Немного позднее, в 1915 году, Малевич додумался до того, чтобы вписать в квадратный формат холста не что иное, как сплошной квадрат, закрашенный черной краской. Таким образом, его сценические опыты 1913 года нашли свое продолжение. «Черный квадрат» отрицал не только старое искусство. Он язвил и бичевал старого человека — художника и зрителя, вообще культурного обывателя и почитателя культуры. Вообще говоря, живопись красками на любой поверхности обязательно выдает присутствие человеческого начала. Есть приемы для сокрытия этого начала, если ставится такая задача. (Например, фотореализм и аэрозольные краски в баллончиках.) Но все равно рука и присутствие человека там как-нибудь да сказываются. «Черный квадрат» Малевича — это прямая и очень ясная декларация отказа от живописи.
Это невежливый и резкий отказ. К черту гегелей и наполеонов. Не нужны в искусстве ни саломеи с танцами, ни цезари в тогах, ни эстетика, ни археология. Не нужны ключи тайн, прекрасные незнакомки, поверженные или не поверженные демоны и прочие атрибуты высокохудожественной духовности. Прочь эстетики и метафизики, символы уберите с глаз долой. Уберите политику, полицию, революцию и мистику, а также атеизм и прочие устои человеческого социума. Они все облажались, если не выразиться еще резче. Тут мы видим хлесткий, резкий и свирепый жест отрицания. Это и есть то самое, что следовало бы называть Большим Отказом начинающегося авангардного искусства[56].

+===+

# Что требуется:
A) Ответьте на вопросы по фрагменту о «Черном квадрате»:
(i) В каком году Малевич вписал в квадратный формат холста сплошной черный квадрат?
(ii) Какие приемы приведены в качестве примера для сокрытия человеческого начала в живописи?
(iii) Как, согласно фрагменту, следовало бы называть жест отрицания начинающегося авангардного искусства?
B) Напишите продолжение фрагмента о «Черном квадрате», начиная после его последнего предложения.

# Исходные данные:
+===+

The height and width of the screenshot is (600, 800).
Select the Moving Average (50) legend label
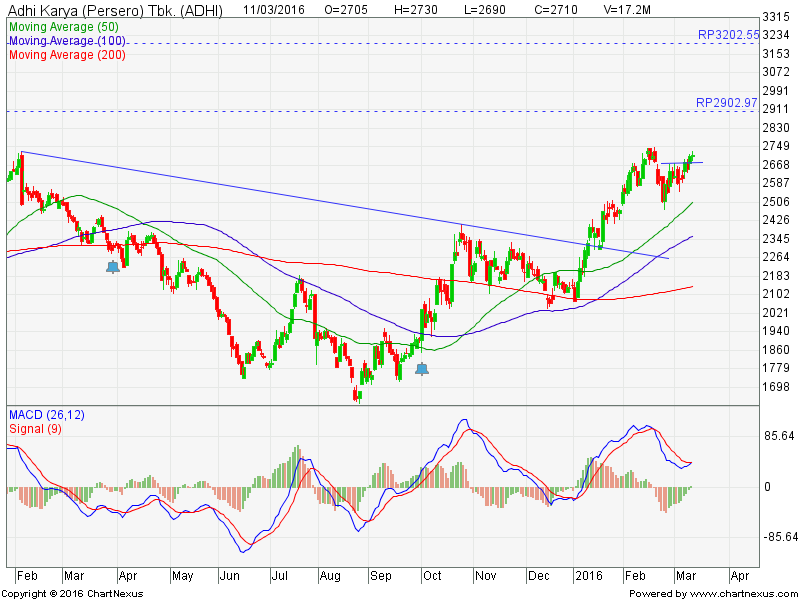(x=63, y=26)
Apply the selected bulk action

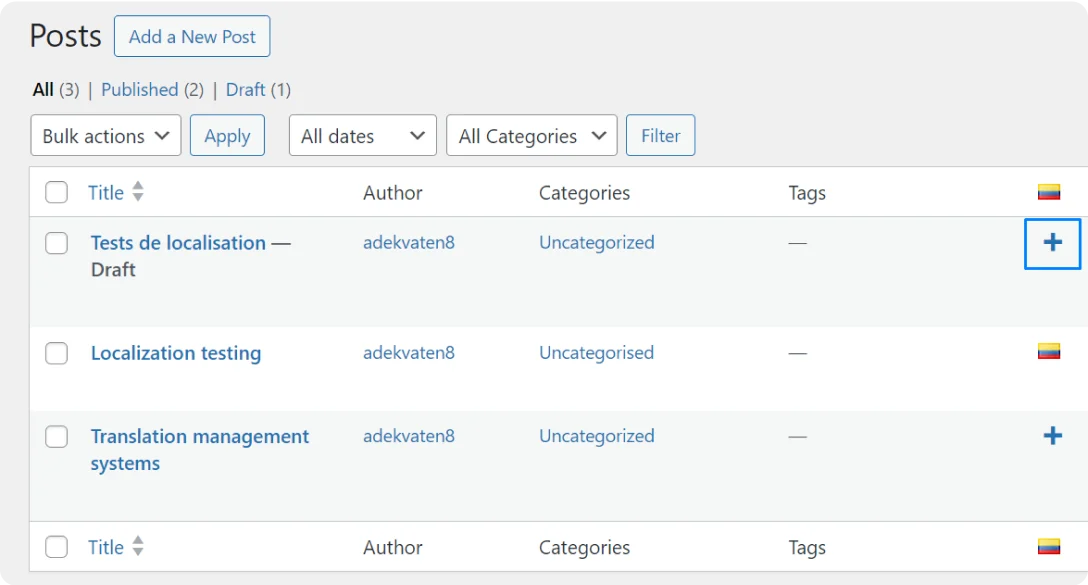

+===+

# Ответы:
A)
(i) В 1915 году.
(ii) Фотореализм и аэрозольные краски в баллончиках.
(iii) Большим Отказом.

B)
Когда мы, историки искусства, обнаруживаем в искусстве XX века авангардный отказ, мятежное неповиновение ценностям и принципам общества и культуры, то нам важно различать разные версии и уровни этого отказа, этого неповиновения. Мы видим две группы художников. Мы их делим на группы по антропологическому признаку. И мы обнаруживаем, что есть такая группа мастеров живописи, литературы, кино, которые стоят на позиции Большого Отказа, то есть согласны с принципом цивилизационного негативизма. Но притом они относятся с дружелюбием и даже нежностью к своему зрителю или читателю. Цивилизацию такой художник отвергает. А своего адресата он утешает, радует, веселит и обращается с ним, как умный родитель обращается с непутевым отпрыском. Поведение не одобряет, а личность адресата не пытается изничтожить. Такова мягкая антропологическая позиция Матисса и Кандинского, Михаила Ларионова и Наталии Гончаровой, некоторых немецких экспрессионистов (в особенности чудесного Кирхнера и завораживающего Франца Марка).
Это один лагерь авангардного искусства. Второй лагерь — это лагерь Пикассо и Малевича, дадаистов и сюрреалистов. Это художники, которые к людям неласковы и атакуют их так, как это делал молодой Маяковский вкупе с Бурлюком и Зданевичем. Долой ваше искусство, долой вашу религию, долой ваш строй.
Авангардный театр России в особенности яростен и неумолим. Точнее, он был бы таковым на все сто процентов, если бы не было театральных опытов Кандинского. Если бы не его фантазии о «розовой корове» и игре цветовых форм на сцене.
Театр, в котором поучаствовали Малевич и Филонов, — это своего рода «театр жестокости». Этот термин, придуманный позднее Антоненом Арто, на редкость хорошо подходит к постановкам 1913 года в петербургском «Театре Луны». Театр Кандинского — это другой театр в рамках той же самой авангардной эстетики. Его «глыбы недвижные странных вопросов» озадачивают нас, воображаемых зрителей этого воображаемого театра. Театр Кандинского эсхатологичен, но не страшен, а местами улыбчив. Почувствуйте разницу. Речь идет об искрах надежды на иную реальность, на возможность инобытия, а это и есть главная движущая сила творческой работы мастера. Он не хотел и не мог расстаться с надеждой на «иную землю и иное небо», как это сформулировано в «Откровении Иоанна».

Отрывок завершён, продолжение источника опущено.